Alle due era ancora sveglia. Insonne e agitata. Ma di quell’insonnia e agitazione piacevole. Sorrideva.
Quel che desiderava da tempo immemore era accaduto.
Aveva passato una serata con Lui. Non che le restanti 22 ore e 40 minuti Lui non fosse in lei.
Sempre, costantemente… nei pensieri, sulle labbra, in punta di dita.
Una piacevole ossessione che la accompagnava.
Quella sera più che mai.
Dopo essersi rigirata un milione di volte nel letto, decise di alzarsi.
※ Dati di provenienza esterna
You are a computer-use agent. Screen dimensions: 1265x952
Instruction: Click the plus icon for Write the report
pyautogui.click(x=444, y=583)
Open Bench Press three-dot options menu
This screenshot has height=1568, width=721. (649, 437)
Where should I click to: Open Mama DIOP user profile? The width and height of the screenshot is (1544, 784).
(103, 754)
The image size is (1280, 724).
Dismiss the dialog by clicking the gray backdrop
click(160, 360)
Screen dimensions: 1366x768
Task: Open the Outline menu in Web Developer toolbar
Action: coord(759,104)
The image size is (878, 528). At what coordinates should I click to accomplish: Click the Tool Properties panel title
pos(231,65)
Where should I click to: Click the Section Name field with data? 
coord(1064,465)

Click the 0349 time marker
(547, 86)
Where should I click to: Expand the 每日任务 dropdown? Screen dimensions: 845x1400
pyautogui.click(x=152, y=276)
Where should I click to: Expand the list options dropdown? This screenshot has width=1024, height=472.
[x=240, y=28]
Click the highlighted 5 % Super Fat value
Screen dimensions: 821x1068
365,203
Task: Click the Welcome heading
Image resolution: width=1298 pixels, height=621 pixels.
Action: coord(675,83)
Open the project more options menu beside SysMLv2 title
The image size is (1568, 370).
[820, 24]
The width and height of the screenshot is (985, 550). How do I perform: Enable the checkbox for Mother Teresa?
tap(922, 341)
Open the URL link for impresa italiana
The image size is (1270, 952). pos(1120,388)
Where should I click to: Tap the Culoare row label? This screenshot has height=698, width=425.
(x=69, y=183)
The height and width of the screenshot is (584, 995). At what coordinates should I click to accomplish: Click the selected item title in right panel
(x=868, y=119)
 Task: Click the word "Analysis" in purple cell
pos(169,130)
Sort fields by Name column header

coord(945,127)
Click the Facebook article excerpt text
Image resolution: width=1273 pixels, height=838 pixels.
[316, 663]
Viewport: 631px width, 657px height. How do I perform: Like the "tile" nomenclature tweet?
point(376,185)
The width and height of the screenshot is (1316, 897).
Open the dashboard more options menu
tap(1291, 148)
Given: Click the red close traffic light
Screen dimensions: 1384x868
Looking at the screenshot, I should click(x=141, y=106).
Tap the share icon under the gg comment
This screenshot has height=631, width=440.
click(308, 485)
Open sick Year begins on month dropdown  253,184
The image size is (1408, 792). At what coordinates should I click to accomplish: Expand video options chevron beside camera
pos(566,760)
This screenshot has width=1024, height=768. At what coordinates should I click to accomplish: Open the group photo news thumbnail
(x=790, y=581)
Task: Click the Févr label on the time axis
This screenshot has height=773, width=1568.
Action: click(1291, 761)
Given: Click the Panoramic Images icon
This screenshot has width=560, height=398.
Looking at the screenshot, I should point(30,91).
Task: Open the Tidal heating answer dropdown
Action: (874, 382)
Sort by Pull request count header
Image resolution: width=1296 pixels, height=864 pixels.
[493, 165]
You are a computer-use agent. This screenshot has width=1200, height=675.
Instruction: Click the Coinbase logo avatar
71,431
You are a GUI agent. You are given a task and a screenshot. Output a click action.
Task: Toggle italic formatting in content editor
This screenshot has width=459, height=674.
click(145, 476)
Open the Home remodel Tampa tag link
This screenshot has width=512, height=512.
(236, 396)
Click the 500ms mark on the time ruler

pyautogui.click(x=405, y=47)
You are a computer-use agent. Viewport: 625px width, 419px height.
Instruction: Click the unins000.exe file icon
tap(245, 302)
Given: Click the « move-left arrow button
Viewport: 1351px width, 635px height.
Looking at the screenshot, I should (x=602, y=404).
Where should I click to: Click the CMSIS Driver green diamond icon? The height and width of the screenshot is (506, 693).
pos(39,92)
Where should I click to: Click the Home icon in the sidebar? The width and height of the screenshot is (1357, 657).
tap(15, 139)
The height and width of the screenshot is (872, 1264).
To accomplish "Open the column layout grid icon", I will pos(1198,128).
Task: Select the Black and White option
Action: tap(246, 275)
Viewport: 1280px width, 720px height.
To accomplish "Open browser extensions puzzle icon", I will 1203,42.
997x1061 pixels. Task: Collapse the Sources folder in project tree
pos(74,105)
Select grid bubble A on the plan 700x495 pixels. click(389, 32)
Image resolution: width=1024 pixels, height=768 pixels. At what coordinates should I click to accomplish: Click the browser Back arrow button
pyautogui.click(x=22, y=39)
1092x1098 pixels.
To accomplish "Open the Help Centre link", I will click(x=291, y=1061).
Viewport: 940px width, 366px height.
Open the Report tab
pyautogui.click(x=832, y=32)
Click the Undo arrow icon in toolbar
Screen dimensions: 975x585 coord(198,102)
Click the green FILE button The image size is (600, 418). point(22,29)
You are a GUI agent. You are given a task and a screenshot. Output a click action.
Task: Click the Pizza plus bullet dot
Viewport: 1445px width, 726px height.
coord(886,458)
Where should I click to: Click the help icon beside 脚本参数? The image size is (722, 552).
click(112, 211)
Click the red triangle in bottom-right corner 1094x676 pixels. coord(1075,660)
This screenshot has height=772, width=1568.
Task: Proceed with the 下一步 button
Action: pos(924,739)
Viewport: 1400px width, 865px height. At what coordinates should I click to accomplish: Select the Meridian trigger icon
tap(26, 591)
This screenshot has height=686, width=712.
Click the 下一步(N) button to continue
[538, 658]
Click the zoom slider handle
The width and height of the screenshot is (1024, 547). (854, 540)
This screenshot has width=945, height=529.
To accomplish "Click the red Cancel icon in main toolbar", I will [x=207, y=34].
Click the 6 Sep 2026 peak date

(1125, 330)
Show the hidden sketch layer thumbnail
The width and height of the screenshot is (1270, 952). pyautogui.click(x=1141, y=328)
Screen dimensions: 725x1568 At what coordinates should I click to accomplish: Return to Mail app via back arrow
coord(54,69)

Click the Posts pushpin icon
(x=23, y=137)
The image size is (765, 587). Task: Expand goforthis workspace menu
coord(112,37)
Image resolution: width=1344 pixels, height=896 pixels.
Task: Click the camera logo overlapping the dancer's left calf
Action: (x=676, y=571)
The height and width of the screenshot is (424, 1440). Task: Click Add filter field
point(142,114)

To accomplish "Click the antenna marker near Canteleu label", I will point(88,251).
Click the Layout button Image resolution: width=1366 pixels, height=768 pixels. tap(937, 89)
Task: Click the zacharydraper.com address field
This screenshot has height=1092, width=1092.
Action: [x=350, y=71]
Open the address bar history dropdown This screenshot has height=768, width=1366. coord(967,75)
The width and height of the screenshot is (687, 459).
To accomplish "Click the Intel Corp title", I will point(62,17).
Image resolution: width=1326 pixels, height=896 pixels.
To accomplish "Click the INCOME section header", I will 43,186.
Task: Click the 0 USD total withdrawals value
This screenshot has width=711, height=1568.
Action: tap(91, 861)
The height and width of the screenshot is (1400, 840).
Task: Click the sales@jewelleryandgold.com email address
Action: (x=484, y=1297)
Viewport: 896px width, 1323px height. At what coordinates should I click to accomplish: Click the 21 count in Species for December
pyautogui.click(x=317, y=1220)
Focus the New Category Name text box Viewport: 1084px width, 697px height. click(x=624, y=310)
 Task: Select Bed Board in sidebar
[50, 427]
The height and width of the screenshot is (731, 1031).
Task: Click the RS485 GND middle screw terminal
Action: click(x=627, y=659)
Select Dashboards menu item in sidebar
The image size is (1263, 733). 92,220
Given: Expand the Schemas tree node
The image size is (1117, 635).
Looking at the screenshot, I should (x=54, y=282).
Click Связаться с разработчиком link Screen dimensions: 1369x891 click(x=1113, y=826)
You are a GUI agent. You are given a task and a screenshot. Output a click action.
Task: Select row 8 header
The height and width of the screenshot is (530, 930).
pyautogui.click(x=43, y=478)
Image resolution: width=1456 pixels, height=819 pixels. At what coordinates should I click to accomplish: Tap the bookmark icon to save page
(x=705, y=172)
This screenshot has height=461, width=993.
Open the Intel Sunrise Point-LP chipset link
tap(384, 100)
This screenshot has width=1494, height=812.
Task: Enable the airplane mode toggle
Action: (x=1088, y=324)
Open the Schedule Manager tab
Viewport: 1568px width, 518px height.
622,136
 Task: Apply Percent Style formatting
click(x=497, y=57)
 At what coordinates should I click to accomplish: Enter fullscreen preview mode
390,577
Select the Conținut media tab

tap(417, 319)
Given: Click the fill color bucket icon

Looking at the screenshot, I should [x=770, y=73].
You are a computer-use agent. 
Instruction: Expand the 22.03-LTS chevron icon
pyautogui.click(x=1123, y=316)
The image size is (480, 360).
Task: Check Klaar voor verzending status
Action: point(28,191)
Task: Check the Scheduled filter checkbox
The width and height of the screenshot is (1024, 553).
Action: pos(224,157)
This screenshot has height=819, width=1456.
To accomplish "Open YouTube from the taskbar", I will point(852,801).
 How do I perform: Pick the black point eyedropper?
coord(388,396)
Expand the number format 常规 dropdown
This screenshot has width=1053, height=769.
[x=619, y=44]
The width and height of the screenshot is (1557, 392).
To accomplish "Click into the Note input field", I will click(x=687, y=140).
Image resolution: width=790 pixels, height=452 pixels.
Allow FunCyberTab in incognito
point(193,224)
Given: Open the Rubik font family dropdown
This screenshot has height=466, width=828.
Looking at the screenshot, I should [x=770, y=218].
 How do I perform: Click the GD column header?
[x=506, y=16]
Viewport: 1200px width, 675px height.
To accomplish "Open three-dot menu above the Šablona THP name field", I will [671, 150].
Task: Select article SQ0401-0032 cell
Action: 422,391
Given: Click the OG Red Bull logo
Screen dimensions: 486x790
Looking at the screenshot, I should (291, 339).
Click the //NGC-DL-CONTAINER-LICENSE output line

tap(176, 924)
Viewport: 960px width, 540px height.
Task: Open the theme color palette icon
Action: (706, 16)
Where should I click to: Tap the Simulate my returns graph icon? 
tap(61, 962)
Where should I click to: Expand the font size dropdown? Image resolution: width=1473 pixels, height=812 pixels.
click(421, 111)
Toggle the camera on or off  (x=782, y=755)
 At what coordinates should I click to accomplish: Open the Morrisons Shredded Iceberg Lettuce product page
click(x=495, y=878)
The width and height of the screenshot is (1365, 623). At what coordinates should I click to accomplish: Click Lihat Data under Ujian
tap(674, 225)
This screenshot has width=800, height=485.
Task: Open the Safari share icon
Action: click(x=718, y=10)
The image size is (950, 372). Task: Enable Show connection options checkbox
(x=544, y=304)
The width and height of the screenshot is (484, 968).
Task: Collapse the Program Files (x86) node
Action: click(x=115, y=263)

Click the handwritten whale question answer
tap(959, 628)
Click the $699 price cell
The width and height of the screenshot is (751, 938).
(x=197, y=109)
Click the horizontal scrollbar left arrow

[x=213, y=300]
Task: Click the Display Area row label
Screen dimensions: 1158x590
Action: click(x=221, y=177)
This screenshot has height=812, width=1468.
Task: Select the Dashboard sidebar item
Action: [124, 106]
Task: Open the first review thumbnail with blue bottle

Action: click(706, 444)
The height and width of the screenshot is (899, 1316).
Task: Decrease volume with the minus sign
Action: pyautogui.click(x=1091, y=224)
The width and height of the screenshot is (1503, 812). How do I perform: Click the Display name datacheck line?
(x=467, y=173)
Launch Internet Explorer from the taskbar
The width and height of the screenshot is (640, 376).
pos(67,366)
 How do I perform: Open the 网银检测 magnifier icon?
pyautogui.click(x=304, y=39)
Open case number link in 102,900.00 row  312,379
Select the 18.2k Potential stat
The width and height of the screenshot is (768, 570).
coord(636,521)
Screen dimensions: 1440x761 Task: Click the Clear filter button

Il freddo gelido che l’aveva accompagnata per tutto il giorno: dissolto. Svanito.
Sostituito da un piacevole calore. Desiderio carnale. Altro che byte e Passione in 3G.
Voglia di Lui. Vera, reale, tangibile.
Avrebbe voluto che la conversazione si prolungasse all’infinito, che lui la portasse all’orgasmo con le sue parole, ma tant’è. Non era successo.
Era lì, occhi spalancati. La figa che palpitava, sembrava scandisse le sillabe del suo nome. Ti voglio, cazzo.
Si alzò. Morfeo per quella notte poteva andare a farsi fottere. Fottere. Farsi fottere. Era proprio quello di cui aveva bisogno.
Si accarezzava distrattamente fumando una sigaretta, nella penombra della cucina silenziosa. In sottofondo, le fusa dei gatti, e le sue.
La mano ad accarezzare il seno, a stringere un capezzolo. Gemette.
“Io non sarei così tenero!”
Sogghignò al ricordo di quella frase… Flashback. Si inumidì le dita succhiandole avidamente (le Sue). Gesto inutile e meccanico, era già fradicia. Scese lungo il ventre e titillò il clitoride. Spalancò le cosce. Scivolò dentro con una, due, tre dita, spingendo con foga. Movimenti rotatori a disegnare spirali di piacere, il bacino inarcato, il sedere sollevato. Appoggiata saldamente allo schienale, una mano a stringere il bordo della sedia.
Troia. Troia… Rallentò il movimento: voleva prolungare quel momento, Lui era lì, davvero. Lenta agonìa. Gustarsi l’attimo, immaginare la sua voce. In testa, un turbinìo di pensieri che vorticavano senza controllo, mentre le sensazioni la sopraffacevano. Benessere. Godimento… Non venire. Non ancora. (“mia mia mia mia”)
-Udì chiaramente la sua voce alle spalle, lo sentì afferrale i polsi e spingerla a pancia in giù sul tavolo. Ansimò forte aspettando il momento in cui l’avrebbe penetrata, scopandola con forza.
“È così che si fotte una cagna.” Lasciò la presa per afferrarle i capelli.-
Chiuse gli occhi, si abbandonò a quell’orgasmo. Scoppiò in lacrime sussurrando il suo nome.
A volte i desideri prendono forma e materia.

Dedicata alle due persone che Amo.
L’uomo che vorrei nella mia vita, il Padrone che bramerei a letto.
Racchiuse casualmente in un’unica entità.